[Extracted records]
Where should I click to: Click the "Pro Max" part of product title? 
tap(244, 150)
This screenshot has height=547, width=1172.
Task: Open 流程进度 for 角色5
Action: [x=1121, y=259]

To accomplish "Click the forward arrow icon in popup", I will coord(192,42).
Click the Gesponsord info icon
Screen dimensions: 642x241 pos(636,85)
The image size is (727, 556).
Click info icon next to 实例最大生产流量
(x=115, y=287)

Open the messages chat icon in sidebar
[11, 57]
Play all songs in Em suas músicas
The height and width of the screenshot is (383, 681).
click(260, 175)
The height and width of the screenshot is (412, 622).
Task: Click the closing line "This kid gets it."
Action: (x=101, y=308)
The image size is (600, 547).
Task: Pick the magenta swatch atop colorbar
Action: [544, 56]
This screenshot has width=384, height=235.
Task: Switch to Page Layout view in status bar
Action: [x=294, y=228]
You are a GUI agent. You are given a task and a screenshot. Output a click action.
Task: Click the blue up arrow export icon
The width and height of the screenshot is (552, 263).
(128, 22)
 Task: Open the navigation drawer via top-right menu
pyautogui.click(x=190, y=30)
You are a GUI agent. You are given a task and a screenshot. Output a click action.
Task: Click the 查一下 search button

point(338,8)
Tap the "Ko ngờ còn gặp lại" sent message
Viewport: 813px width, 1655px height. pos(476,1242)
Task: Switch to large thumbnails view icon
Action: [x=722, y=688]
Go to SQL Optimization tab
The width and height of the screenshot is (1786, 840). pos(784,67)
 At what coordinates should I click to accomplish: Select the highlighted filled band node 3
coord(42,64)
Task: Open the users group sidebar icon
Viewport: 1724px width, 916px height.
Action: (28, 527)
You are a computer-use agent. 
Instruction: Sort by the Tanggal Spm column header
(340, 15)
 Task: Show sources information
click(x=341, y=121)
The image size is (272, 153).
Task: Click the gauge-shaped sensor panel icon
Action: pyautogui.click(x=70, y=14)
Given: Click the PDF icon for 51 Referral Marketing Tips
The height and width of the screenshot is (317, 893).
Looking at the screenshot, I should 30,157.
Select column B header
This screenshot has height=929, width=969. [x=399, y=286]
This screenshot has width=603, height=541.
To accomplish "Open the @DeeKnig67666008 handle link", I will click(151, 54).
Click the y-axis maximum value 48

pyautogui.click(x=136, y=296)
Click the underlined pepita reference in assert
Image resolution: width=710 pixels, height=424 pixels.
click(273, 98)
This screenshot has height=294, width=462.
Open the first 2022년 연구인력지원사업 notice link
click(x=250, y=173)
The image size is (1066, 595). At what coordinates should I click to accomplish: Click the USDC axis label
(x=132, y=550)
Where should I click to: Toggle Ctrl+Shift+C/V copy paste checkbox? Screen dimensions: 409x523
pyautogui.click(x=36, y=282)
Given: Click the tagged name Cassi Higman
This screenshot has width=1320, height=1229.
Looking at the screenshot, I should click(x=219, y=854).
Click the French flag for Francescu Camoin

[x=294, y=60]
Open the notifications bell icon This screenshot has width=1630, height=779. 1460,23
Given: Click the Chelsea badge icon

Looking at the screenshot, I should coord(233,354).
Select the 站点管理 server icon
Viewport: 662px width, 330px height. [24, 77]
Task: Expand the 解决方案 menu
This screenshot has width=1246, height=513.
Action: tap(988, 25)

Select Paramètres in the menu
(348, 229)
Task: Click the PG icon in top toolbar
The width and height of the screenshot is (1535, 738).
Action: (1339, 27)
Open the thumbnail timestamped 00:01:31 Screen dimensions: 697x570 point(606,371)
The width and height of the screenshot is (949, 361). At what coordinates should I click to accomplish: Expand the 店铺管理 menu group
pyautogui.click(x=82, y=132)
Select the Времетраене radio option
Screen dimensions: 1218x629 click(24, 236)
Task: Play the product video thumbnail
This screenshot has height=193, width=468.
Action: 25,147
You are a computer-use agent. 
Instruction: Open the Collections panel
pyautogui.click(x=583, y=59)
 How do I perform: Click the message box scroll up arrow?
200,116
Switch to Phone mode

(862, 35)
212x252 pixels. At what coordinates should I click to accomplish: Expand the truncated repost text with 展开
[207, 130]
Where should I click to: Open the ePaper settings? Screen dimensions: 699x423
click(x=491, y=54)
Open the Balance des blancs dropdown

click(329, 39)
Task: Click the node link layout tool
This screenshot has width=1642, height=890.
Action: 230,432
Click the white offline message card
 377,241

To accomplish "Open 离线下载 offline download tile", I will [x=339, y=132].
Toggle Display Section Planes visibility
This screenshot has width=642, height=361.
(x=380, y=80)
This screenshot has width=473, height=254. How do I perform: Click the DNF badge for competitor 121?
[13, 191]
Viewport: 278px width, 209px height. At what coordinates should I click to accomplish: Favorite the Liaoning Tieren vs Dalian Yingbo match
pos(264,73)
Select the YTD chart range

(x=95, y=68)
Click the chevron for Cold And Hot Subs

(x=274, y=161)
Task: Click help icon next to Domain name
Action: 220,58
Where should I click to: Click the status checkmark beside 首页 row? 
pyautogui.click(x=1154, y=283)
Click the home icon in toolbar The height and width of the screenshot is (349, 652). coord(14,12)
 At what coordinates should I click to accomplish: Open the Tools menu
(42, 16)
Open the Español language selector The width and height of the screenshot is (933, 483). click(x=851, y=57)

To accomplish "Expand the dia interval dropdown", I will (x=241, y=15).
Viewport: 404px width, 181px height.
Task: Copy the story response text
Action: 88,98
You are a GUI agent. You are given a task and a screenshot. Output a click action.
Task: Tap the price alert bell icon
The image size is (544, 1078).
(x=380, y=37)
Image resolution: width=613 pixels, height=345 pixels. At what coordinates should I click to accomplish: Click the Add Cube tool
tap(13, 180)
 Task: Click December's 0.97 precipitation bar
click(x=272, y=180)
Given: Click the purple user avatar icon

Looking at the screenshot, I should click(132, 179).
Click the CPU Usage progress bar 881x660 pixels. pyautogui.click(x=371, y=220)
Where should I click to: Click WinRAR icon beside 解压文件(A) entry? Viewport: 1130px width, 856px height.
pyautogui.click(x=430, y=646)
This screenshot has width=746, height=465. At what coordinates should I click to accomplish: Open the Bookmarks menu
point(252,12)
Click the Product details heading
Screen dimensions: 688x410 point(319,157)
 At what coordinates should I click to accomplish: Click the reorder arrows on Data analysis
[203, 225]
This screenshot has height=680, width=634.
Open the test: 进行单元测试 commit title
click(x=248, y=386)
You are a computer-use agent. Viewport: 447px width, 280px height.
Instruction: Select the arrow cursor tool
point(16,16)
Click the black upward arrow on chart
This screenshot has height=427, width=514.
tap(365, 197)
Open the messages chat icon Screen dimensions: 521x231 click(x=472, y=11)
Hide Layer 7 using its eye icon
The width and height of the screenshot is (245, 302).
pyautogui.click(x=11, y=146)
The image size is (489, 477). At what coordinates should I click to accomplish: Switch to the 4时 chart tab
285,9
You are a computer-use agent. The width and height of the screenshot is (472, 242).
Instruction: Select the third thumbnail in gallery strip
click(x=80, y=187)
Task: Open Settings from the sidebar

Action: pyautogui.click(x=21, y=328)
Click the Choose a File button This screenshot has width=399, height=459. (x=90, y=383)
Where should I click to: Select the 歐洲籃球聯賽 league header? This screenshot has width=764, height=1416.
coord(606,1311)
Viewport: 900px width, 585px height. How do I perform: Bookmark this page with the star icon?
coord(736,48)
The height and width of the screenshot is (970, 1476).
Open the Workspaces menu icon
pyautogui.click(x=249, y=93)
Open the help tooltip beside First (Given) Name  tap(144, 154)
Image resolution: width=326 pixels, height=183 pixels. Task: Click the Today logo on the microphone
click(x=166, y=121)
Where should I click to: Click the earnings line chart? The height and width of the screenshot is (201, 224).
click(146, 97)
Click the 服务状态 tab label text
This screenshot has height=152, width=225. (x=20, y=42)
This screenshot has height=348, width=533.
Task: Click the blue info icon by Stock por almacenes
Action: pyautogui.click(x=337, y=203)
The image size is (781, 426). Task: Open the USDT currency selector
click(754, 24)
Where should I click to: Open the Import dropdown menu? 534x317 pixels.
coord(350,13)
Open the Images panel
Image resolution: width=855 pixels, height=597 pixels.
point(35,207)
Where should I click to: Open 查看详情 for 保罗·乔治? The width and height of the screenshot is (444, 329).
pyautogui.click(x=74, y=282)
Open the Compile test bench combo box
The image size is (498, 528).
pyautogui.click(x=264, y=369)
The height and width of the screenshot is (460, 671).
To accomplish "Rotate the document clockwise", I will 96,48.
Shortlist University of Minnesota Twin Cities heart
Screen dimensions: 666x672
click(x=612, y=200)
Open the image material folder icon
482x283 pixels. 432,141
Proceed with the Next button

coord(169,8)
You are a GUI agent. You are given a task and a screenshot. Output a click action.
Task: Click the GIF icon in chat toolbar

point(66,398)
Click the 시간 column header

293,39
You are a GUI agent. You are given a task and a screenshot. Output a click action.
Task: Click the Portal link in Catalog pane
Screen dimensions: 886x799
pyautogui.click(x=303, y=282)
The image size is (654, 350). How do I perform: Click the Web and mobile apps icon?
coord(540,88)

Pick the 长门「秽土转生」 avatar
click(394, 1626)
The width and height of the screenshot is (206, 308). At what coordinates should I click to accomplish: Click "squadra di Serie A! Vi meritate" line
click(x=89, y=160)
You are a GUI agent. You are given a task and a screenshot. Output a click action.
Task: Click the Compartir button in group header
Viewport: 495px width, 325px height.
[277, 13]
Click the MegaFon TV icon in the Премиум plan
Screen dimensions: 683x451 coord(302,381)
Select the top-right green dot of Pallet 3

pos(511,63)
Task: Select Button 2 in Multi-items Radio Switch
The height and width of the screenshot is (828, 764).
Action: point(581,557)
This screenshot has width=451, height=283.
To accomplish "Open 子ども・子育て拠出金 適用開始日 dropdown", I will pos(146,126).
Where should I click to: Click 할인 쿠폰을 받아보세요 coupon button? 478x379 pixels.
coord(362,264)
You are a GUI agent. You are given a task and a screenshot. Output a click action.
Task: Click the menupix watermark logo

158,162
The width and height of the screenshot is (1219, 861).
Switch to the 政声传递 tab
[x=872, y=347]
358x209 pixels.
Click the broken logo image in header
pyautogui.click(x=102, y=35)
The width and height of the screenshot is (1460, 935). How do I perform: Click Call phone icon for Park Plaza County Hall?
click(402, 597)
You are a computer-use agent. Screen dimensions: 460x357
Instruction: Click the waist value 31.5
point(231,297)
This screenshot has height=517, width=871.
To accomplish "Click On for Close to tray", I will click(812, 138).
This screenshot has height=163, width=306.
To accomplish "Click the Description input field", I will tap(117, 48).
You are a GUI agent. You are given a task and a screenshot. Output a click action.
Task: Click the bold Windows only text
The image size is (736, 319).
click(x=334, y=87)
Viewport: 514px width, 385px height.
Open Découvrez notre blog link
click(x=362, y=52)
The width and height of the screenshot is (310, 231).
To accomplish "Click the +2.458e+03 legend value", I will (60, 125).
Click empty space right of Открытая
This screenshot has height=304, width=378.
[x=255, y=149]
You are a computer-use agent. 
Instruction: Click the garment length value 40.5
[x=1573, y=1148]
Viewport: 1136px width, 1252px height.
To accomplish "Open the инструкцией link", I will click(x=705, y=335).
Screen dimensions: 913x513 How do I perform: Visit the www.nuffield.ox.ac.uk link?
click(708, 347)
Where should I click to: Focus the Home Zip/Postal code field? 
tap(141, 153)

• **Problem statement**: Search the entries for the string "bell" and collect each line that has it.

• **Your response**:
Open the notifications bell icon This screenshot has width=1630, height=779. 1460,23
Task: Tap the price alert bell icon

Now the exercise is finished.